Joe Wright, 22 April 2015

Tesco has posted the worst performance in its almost century-long history this morning. Indeed, its fall from pre-tax profits of £2.26bn last year to a loss of £6.8bn this year is one of the biggest in British corporate history. Once the darling of British retail, it has been left much diminished.

The reasons? ‘An erosion of our competitiveness over recent years,’ according to Dave Lewis, chief executive. But apart from stiff competition from discounters Aldi and Lidl, Tesco has been the victim of its own aggressive ambition. It overpaid for large amounts of property to set up large new stores at a time when shopping habits were changing (£4.7bn of losses were the result of the fall in property value). Ambitious ventures into Japan (ended in 2011), the US (2013) and China failed; the joint venture in China is among the loss-making enterprises contributing to today’s figures. According to the FT, a former executive said the strategy had, ‘broken the successful Tesco formula of making money in the UK and then reinvesting it there to benefit UK customers.’

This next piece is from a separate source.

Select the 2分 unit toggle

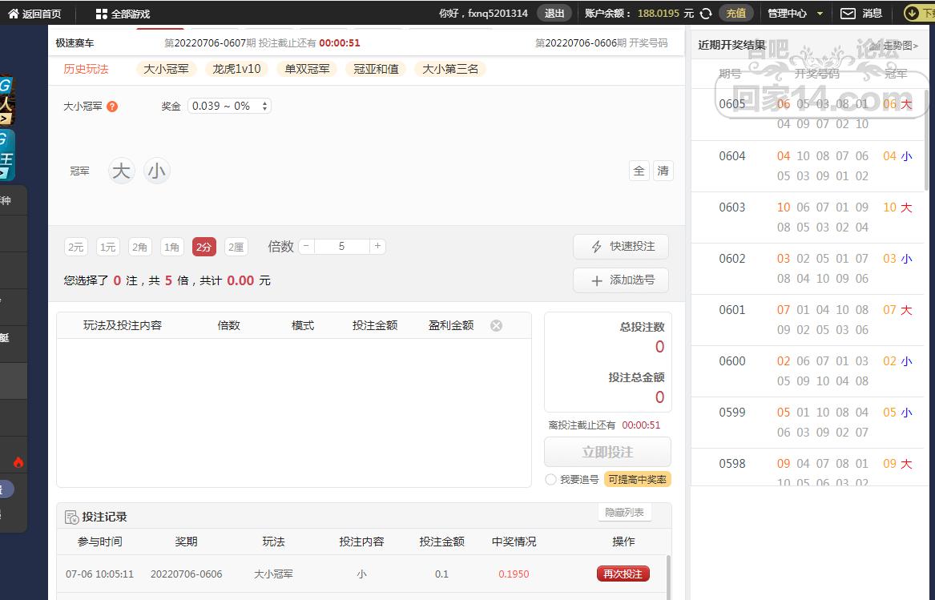(204, 247)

In 2014, after this long period of falling profits, Tesco ousted chief executive Philip Clarke, the son of a store manager who rose from shelf stacker to the top job, replacing him with David Lewis, then Unilever CEO and the first outsider to run Tesco in its history. Lewis is scrapping many of the projects embarked upon abroad and has cut down on management. But Tesco’s future is uncertain. It’s paying a heavy price for this period of desperation to become a global goliath.

Mismanagement occurs for many reasons, but in the case of Britain’s largest retail business it once again raises the question of whether the right incentive structure exists for CEOs. Pay may seem a peripheral issue to strategy, but it is a primary driver of how boards are run. In an age where the share price is king, and linked to pay, aggressive and ill-advised expansion has become a common feature.

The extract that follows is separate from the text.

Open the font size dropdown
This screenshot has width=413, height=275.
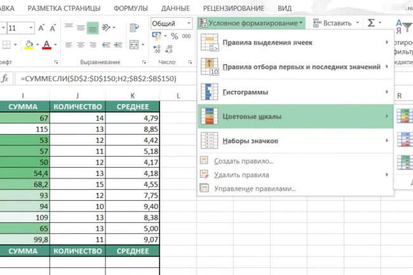tap(32, 28)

British executive pay is the highest in the world, despite our businesses being run no better than in any other countries, and as in today’s case, often worse. It is partly the fault of remuneration committees who are trapped in a race to pay the highest wages, to be in the top quartile of pay in the UK. Naturally they cannot all be in the top 25 per cent.

Tesco is a prime of example of how dysfunctionally we link pay with long-term business performance. Despite overseeing its worst results for 40 years, Tesco agreed to pay the outgoing CEO, Philip Clarke, £1,217,000, and its former finance director £970,880. This was after it was revealed Tesco had overstated its profits by £263m. They paid up to avoid a costly legal battle they felt they would lose.

Current executive pay structures are uneconomical. They cost companies more and more while increasingly failing to punish poor performance properly. It should take into account far more than the quarterly share price of a business. Clawback clauses are one option companies should consider more to make executives think long term.